Mail Archives: djgpp/2002/02/08/02:55:28
> From: CBFalconer <cbfalconer AT yahoo DOT com>
> Newsgroups: comp.os.msdos.djgpp
> Date: Fri, 08 Feb 2002 06:00:06 GMT
>
> > > It looks as if the integer conversion is multiplying by 10 and adding 6.
> >
> > I don't see how you came to that conclusion.
Neither do I.
> Who knows what goes on in the printf conversion and the cast. IT
> IS ILLEGAL.
??? Why? Casting a pointer to an int does nothing on x86. It is
certainly not illegal in C.
> So the system can output anything it feels like.

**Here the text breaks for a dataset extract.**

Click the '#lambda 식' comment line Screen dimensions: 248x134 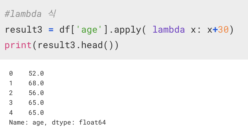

That's simply false. In any case, we have the sources to the
library, so we can certainly say what should be output in this
specific case.
> Note that the %p specification outputs are reasonable, and always 8
> byte aligned.
So are the values after the cast.
> c:\dnld\scratch>a
> ptr 205d8 is 8-byte aligned. (int)p = 1325686
The value 1325686 is 132568 with 6 appended to it. 132568 is the
decimal representation of the hex 205d8. 6 is there because your
program, for some reason that evades me, appends a 6 to each number:
> printf(" ptr %p is %2d-byte aligned. (int)p = %d6\n",
So my conclusion is that pointers are 8-byte aligned both before and
after the cast, for the program you wrote.
> 0x205d8 * 10 + 6 = 1325686, for example.
What does this example supposed to show?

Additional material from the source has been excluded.